- DATASET EXCERPTS
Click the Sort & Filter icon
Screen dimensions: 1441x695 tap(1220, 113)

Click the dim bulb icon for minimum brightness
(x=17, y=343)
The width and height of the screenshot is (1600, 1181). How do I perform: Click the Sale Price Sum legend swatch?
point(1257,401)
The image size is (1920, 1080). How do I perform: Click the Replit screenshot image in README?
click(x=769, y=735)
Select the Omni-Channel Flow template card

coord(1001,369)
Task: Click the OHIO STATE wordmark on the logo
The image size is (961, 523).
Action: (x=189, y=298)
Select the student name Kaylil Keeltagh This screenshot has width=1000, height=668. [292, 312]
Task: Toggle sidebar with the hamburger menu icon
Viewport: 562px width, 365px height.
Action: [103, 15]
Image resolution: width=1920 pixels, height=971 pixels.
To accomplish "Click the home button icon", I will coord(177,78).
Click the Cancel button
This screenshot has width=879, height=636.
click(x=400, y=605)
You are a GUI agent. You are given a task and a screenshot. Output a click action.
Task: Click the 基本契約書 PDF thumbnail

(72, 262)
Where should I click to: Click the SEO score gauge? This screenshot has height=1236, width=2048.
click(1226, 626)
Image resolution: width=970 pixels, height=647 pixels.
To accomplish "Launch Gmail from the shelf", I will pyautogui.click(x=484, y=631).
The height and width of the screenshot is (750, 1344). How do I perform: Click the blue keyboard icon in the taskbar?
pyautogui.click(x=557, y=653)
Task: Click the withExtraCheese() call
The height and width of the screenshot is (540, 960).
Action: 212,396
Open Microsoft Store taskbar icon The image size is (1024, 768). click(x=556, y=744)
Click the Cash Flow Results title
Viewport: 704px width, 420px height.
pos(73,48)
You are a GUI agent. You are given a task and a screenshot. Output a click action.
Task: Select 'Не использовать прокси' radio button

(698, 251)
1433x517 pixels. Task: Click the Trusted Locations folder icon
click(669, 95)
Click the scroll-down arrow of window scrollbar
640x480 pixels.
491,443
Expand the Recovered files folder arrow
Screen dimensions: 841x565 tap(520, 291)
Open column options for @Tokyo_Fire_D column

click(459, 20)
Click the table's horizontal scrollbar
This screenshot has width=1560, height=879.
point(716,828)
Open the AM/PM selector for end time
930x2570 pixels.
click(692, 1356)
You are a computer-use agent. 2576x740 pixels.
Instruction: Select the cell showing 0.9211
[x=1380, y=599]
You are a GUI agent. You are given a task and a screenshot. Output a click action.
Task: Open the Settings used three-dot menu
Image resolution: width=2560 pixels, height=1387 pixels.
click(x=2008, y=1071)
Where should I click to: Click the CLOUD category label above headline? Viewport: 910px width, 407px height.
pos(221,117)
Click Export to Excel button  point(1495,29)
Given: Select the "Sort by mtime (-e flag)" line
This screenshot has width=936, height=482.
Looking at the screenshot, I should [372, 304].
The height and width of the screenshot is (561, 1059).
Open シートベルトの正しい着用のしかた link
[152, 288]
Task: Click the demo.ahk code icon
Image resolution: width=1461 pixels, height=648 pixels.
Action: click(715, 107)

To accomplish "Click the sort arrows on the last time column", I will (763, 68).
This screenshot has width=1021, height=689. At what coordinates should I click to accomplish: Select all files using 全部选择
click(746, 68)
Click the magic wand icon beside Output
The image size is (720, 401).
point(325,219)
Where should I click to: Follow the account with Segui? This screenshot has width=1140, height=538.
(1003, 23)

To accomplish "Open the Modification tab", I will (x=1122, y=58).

- YOUR INSTRUCTIONS
Copy the listing exactly, starting at its first line and ending at the line that contains "Select the student", with that line included.

- WRITTEN ANSWER
Click the Sort & Filter icon
Screen dimensions: 1441x695 tap(1220, 113)

Click the dim bulb icon for minimum brightness
(x=17, y=343)
The width and height of the screenshot is (1600, 1181). How do I perform: Click the Sale Price Sum legend swatch?
point(1257,401)
The image size is (1920, 1080). How do I perform: Click the Replit screenshot image in README?
click(x=769, y=735)
Select the Omni-Channel Flow template card

coord(1001,369)
Task: Click the OHIO STATE wordmark on the logo
The image size is (961, 523).
Action: (x=189, y=298)
Select the student name Kaylil Keeltagh This screenshot has width=1000, height=668. [292, 312]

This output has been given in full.